2019 Fiscal Year Final Research Report

• Project/Area Number: 16K20094
• Research Category: Grant-in-Aid for Young Scientists (B)
• Allocation Type: Multi-year Fund
• Research Field: Anesthesiology
• Research Institution: Osaka University (2016, 2019); Kansai Medical University (2017-2018)
• Principal Investigator: Hakata Saya 大阪大学, 医学部附属病院, 特任助教(常勤) (00771031)
• Project Period (FY): 2016-04-01 – 2020-03-31
• Keywords: Neuropathic pain / CCI / GABAA receptor / Gaboxadol

Outline of Final Research Achievements

Decreased gamma-aminobutyric acid (GABA)-mediated phasic inhibitory transmission in the spinal cord is thought to be responsible for the development of neuropathic pain.

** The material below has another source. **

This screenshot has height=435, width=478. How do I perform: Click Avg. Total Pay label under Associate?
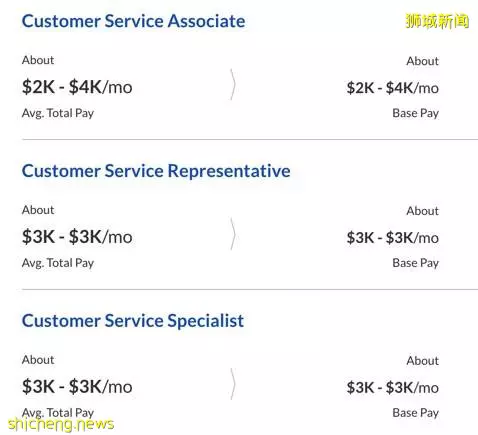[x=58, y=113]
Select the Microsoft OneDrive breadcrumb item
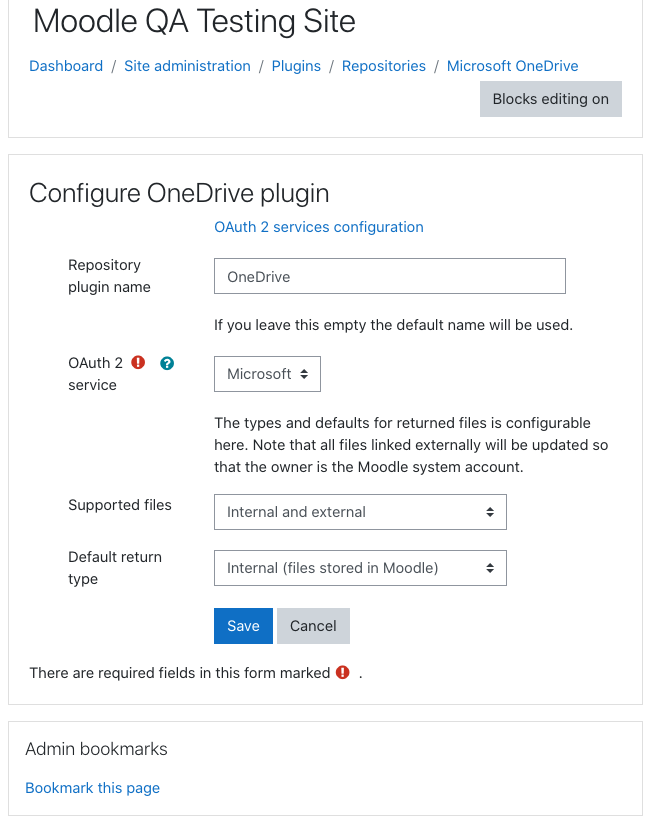Screen dimensions: 646x821 (x=512, y=66)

Using real-time polymerase chain reaction, we investigated the expression of the GABAA receptor δ subunit, which contributes to tonic current in the substantia gelatinosa(SG), in chronic constriction injury (CCI; a well-known model of neuropathic pain) mice.The expression of the δ subunit mRNA was reduced by 40% in the ipsilateral SG of the dorsal horn of CCI mice compared to naive mice. Intrathecal administration of δ subunit-preferring agonist 4,5,6,7-tetrahydroisoxazolo(5,4-c)pyridine-3-ol (THIP) significantly improved thermal thresholds of the ipsilateral hindpaw (4.55 ± 0.78 to 6.56 ± 1.09 s from baseline to after injection, respectively, P < 0.005). GABAA receptor δ subunit-mediated tonic current contributes to thermal hypersensitivity of CCI mice.

Free Research Field

神経障害性疼痛

Academic Significance and Societal Importance of the Research Achievements

神経障害性疼痛は慢性疼痛の大きな要因の一つである。交通事故、手術などによる神経損傷、帯状疱疹後神経痛など様々な原因で神経障害性疼痛は発症するが、メカニズムは未だに解明されていない。治療は薬物治療が主体となるが副作用も多く、難知性であり、患者のQOLを著しく障害する。より効果的で副作用を減らすために、メカニズムに沿った治療法の開発が、QOL向上のために強く望まれる。本研究は、近年その存在が明らかとなり注目を集めているGABAA受容体の介在性tonic電流が、神経障害性疼痛の発症と増悪のメカニズムにどのように関与するかを検討することで、神経障害性疼痛のメカニズムに沿った治療法の確立を目的とする。